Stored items
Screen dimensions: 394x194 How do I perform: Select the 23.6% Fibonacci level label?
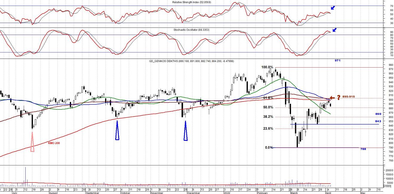pyautogui.click(x=268, y=129)
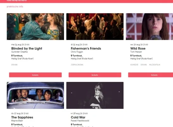
Task: Open the praktische info link
Action: tap(15, 7)
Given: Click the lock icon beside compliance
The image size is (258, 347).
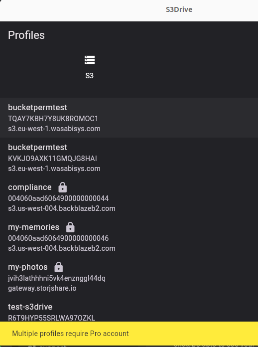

§ **WORK ITEM**
Pictures aside, write out all of the records exactly.

§ **RESPONSE BELOW**
Screen dimensions: 394x194 How do I perform: Select the 23.6% Fibonacci level label?
pyautogui.click(x=268, y=129)
Task: Open the praktische info link
Action: tap(15, 7)
Given: Click the lock icon beside compliance
The image size is (258, 347).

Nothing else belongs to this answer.